A Mr. HEMANTH J, BDr. LAKSHMINARAYANA K

A Research Scholar,

Department of Management Studies,

Visvesvaraya Technological University – Belagavi, Center for Post Graduate Studies- Bangalore

BAssistant Professor & Research Supervisor,

Department of Master of Business Administration,

Visvesvaraya Technological University – Belagavi ,Center for Post Graduate Studies- Bangalore

*E-Mail Id: hemanthj1999@gmail.com,

 

Abstract

The rapid integration of artificial intelligence (AI) into the IT industry has raised significant ethical concerns, particularly regarding bias, transparency, and accountability in algorithmic decision-making. While AI systems offer transformative potential, their deployment often perpetuates existing biases, lacks transparency, and fails to ensure accountability, leading to unintended societal consequences.

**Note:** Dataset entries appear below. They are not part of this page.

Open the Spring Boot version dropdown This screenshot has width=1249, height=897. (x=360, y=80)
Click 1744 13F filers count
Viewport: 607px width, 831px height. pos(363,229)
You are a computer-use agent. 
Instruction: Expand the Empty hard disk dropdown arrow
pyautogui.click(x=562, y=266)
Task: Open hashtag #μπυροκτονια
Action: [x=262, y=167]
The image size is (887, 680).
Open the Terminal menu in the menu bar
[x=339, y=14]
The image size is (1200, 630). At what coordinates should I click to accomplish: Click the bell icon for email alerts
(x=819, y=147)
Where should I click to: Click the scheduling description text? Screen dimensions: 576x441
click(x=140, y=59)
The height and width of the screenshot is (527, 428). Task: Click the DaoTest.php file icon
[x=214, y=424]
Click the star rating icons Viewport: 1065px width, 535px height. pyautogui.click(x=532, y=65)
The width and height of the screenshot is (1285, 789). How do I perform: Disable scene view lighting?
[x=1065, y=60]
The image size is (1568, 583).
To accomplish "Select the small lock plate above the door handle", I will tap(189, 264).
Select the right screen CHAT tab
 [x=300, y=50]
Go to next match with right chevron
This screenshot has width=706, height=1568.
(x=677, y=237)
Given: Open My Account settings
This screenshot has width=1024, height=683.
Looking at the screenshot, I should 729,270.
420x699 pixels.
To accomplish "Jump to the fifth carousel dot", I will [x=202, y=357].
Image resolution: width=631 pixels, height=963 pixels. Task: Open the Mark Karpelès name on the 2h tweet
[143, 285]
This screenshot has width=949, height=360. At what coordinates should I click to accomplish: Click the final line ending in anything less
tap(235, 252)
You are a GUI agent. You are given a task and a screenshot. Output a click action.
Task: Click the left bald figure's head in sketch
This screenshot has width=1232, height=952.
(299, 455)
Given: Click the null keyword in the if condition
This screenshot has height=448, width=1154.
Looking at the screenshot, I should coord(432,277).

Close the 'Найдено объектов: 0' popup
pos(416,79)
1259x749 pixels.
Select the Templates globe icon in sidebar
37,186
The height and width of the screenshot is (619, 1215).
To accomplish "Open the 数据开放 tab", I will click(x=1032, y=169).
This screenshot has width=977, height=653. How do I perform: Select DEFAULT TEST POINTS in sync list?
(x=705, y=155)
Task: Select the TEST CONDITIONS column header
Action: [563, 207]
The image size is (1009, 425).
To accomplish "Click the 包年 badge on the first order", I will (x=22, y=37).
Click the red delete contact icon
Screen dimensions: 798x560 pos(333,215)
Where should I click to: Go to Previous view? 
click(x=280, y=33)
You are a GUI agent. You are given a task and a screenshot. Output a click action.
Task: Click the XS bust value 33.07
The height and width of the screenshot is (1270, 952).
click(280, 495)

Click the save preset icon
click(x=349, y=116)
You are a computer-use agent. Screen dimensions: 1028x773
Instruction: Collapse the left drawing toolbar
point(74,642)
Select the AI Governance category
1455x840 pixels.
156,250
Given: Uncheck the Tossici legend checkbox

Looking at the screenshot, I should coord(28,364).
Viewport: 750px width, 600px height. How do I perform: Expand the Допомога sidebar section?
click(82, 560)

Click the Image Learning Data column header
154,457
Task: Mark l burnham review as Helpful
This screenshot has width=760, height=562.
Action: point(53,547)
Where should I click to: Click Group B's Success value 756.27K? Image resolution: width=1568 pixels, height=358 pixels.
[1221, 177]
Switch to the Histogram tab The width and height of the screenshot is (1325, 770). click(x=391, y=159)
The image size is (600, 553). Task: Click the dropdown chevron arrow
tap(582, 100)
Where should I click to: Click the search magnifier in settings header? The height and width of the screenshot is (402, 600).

This study examines the ethical challenges posed by AI in the IT sector, focusing on the mechanisms through which bias is embedded in algorithms, the opacity of decision-making processes, and the inadequacy of accountability frameworks. Through a systematic review of existing literature and case studies, the research identifies critical gaps in current approaches to ethical AI, including the lack of standardized methodologies for bias detection, insufficient regulatory oversight, and limited stakeholder engagement in AI development. The study employs a mixed-methods approach, combining qualitative analysis of industry practices with quantitative assessments of algorithmic outcomes, to provide a comprehensive understanding of these issues. Findings reveal that while efforts to address bias and improve transparency are underway, significant disparities persist in the implementation of ethical principles across organizations. The research highlights the need for robust, interdisciplinary frameworks that integrate technical, legal, and ethical perspectives to ensure fair and accountable AI systems. Recommendations include the development of industry-wide standards for bias mitigation, enhanced transparency through explainable AI techniques, and the establishment of independent oversight bodies to monitor algorithmic decision-making. By addressing these challenges, the IT industry can foster trust in AI technologies and ensure their alignment with societal values. This study contributes to the ongoing discourse on ethical AI by identifying actionable pathways for achieving fairness, transparency, and accountability in algorithmic systems.

 

Keywords: Ethical AI, algorithmic bias, transparency, accountability, IT industry, decision-making, bias mitigation, explainable AI.